** START **

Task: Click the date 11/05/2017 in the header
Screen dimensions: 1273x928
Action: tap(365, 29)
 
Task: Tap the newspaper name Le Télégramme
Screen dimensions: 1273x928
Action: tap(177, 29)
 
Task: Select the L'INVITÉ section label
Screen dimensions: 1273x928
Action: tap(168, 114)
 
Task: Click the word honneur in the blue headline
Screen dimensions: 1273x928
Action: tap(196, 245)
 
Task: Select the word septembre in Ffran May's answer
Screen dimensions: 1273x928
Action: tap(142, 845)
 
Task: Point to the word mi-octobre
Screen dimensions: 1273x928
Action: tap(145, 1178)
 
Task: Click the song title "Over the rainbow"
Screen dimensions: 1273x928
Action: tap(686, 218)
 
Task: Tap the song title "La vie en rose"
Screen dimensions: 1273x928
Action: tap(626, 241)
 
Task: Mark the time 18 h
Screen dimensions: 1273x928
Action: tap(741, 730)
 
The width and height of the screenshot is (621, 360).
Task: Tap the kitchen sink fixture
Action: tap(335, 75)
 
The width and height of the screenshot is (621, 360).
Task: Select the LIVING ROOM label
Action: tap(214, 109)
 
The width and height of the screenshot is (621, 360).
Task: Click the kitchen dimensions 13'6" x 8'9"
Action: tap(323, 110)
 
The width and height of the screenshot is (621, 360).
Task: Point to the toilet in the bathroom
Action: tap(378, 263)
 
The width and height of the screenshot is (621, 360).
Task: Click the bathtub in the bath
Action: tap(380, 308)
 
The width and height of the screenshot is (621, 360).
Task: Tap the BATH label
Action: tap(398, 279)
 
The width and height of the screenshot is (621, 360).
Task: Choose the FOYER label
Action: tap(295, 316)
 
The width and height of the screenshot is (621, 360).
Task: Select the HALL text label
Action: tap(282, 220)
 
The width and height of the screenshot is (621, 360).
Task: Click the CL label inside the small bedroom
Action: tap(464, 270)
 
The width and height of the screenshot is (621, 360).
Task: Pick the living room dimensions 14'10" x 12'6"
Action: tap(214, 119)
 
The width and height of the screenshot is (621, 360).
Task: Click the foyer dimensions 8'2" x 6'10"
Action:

** END **

Add 121 to every tap coordinate in the lines from the first one above through the line containing "Action: tap(168, 114)", both ends included, and write out only those lines with their requests and all other text unchanged.

Result of the exercise →
Task: Click the date 11/05/2017 in the header
Screen dimensions: 1273x928
Action: tap(486, 150)
 
Task: Tap the newspaper name Le Télégramme
Screen dimensions: 1273x928
Action: tap(298, 150)
 
Task: Select the L'INVITÉ section label
Screen dimensions: 1273x928
Action: tap(289, 235)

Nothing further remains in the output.